Me voy a arriesgar, me volteo hacia él, sus ojos me miran, entre todas las luces no veo el color de sus ojos, pero me mira y yo lo miro. No le digo una sola palabra. Bailamos y nos decimos todo. Vibramos en el mismo espacio, en este mismo instante, solo importa ahora y nada màs. La música se intensifica , nuestros cuerpos (se acercan) , en el baile podemos ser lo que jamás seremos.
Quiero que mi cabeza se calle, dejar de pensar que puede que sea la última vez que le veré, que què pasaría si saliéramos de ahí y nos fuéramos a un parque o a la calle y habláramos de la vida, hablar de música, en charlas sobre el fin del mundo, que nos recitemos poemas boca a boca, que nos pasemos los versos por las lenguas y las estrofas se nos queden dentro de las encías. Quiero preguntarle su nombre, tal vez se llame Brayan, pero me sucumbo a mis deseos, como si de un títere se tratase y lo beso.
Lo beso como si lo conociera de toda la vida, ardemos y quemamos paso a paso la fina línea del mundo, solo importamos los dos. Le beso la comisura de los labios, debajo de la barbilla, en los cachetes, meto mi lengua en sus encías. Nos besamos como si se acabara el mundo. De repente, me mira y sin decir ni una sola palabra, se va.
Me pregunto si realmente hay algo mal en mi, si no soy agraciado o simplemente no le gusto a nadie, Tambièn me enamora de personas imposibles, quiero apoderarme de esa idea, es simple y aliviadora, “no le gusto a nadie” o “no le gusto, no esta interesado” me parece una respuesta pertinente. Pero que me ayuda a soltar y a no ser un tonto en este juego del amor. Pero esa liquidez, eso de que si no se da con alguien se dará con alguien más, abruma. ¿y si es un ciclo sin fin de habitar personas momentáneamente?
Digo, las formas actuales que existen para conocer gente son así, como tinder o grider, que te muestran un sin fín de posibles parejas o de posibles amantes es exorbitante, juzgas a una persona solo por su foto y por la descripción de su perfil, de ahí depende si te gusta o no, y así, seguir siempre con el patrón. El sexo casual y las relaciones de momento no estan mal (no son de mi agrado, pero las he vivido porque son inebitables), solo que esta sociedad esta tan dañada que realmente el que se enamore pierde, porque se esta tan vacio por dentro que se trata de llenarlo con vinculos efimeros.
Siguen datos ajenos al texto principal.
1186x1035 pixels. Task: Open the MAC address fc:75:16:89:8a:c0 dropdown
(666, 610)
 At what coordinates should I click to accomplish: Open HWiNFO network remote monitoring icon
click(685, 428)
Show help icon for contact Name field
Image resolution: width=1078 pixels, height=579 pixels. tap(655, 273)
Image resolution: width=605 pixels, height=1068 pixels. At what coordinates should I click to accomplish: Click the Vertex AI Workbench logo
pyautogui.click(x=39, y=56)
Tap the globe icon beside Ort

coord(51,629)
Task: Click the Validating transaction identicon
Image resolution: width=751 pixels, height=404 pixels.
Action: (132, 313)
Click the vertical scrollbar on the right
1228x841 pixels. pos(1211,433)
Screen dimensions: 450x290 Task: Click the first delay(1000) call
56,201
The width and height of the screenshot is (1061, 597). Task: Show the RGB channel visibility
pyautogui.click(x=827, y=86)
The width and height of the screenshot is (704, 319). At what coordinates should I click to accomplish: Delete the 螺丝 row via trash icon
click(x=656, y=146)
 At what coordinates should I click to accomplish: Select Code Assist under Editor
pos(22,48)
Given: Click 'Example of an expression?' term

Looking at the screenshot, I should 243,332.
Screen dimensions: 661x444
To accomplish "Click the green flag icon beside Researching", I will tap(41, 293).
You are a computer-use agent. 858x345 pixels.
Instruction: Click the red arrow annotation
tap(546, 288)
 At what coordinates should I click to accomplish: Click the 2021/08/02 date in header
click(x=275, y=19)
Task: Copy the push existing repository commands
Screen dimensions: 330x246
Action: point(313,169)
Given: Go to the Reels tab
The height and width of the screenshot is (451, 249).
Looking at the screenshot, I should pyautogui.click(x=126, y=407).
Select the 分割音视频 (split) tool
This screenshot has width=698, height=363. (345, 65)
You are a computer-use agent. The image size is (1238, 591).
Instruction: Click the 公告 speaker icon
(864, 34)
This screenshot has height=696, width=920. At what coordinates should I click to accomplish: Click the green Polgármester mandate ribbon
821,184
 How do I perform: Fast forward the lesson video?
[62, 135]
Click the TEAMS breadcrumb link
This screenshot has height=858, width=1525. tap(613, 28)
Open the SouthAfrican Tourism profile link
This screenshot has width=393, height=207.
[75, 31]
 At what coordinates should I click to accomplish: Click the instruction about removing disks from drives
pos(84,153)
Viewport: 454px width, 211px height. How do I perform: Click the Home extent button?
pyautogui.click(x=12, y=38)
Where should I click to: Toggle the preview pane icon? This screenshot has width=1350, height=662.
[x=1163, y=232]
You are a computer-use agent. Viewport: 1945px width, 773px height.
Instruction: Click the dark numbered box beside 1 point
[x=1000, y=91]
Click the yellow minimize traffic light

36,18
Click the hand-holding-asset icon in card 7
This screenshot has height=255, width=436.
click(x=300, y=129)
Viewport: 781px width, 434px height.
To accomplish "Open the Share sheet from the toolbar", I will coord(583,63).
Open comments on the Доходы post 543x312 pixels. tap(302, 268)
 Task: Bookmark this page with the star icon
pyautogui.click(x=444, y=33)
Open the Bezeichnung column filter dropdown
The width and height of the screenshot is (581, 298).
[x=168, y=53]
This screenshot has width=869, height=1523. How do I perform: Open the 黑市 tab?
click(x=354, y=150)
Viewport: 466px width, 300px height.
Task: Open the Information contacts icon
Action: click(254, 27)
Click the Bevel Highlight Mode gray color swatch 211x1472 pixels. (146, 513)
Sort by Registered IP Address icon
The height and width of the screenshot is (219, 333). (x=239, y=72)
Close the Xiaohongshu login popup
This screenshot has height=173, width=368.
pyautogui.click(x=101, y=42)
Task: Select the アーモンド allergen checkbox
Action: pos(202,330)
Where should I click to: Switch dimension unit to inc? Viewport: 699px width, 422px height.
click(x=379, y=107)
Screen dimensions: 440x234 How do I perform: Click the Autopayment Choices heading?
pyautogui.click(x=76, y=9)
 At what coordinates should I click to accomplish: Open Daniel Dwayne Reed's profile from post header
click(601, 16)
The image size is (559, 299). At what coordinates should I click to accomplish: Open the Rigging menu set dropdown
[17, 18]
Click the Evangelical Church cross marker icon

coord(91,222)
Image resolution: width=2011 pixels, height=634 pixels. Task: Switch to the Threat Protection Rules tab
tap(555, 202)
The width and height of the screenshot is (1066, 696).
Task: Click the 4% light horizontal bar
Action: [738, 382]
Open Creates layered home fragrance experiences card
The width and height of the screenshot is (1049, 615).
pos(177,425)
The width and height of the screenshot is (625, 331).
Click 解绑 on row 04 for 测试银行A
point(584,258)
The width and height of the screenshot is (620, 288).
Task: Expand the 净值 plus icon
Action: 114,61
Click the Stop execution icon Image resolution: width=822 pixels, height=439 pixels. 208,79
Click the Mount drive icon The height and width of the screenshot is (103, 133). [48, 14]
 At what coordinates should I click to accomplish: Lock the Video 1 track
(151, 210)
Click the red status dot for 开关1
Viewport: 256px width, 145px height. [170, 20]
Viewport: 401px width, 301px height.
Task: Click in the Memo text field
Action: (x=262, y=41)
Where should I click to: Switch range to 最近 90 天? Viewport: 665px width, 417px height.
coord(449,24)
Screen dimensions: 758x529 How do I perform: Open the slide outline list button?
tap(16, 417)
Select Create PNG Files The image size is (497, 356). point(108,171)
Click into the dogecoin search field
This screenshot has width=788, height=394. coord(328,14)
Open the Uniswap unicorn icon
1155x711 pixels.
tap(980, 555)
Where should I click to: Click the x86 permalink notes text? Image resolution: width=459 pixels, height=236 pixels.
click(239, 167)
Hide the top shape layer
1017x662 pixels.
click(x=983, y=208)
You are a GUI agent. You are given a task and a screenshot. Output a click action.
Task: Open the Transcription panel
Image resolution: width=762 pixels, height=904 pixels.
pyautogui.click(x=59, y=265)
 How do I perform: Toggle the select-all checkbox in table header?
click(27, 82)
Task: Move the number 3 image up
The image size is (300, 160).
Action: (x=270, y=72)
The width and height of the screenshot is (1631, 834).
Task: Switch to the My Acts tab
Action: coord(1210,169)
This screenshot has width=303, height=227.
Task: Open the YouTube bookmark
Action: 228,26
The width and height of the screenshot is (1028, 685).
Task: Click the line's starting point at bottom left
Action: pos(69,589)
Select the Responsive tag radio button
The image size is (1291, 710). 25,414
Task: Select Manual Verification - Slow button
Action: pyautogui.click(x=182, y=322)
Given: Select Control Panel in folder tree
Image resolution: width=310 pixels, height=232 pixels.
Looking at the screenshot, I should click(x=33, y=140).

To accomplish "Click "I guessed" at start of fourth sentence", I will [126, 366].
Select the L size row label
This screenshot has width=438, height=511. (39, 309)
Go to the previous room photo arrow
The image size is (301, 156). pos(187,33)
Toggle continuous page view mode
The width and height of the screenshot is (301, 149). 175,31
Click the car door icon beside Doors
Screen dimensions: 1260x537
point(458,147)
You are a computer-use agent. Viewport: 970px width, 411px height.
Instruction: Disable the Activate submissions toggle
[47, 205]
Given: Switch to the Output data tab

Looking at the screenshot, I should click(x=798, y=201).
Me quejo, no me importa, escribo para quejarme. La sociedad pinta el poder todo, las posibilidades y la infinidad de relaciones, que a el mas minimo problema se separan y vuelven a buscar otra pareja. Me pienso como un “desvaradero emocional” , pues desde la experiencia, mis vínculos sentimentales están saliendo de una relación, me buscan, me dejan, y vuelven a otra o la misma relación. Es que llegar a otras intimidades, mucho mas alla del sexo, son un tesoro; las miradas complices que dicen mas que las palabras, los contactos de los dedos, besos debajo del cuello.
Simplemente me quiero enamorar, desbordar tanto amor que no me falte a mi y pueda dar de sobra, tener mi “cuento de hadas” y un amorcito al cual poder besar.
Son más de las cuatro de la mañana, el transmilenio debe estar ya abierto, me despido de mis amigos, no vuelvo a ver al chico, me voy, y espero no volver.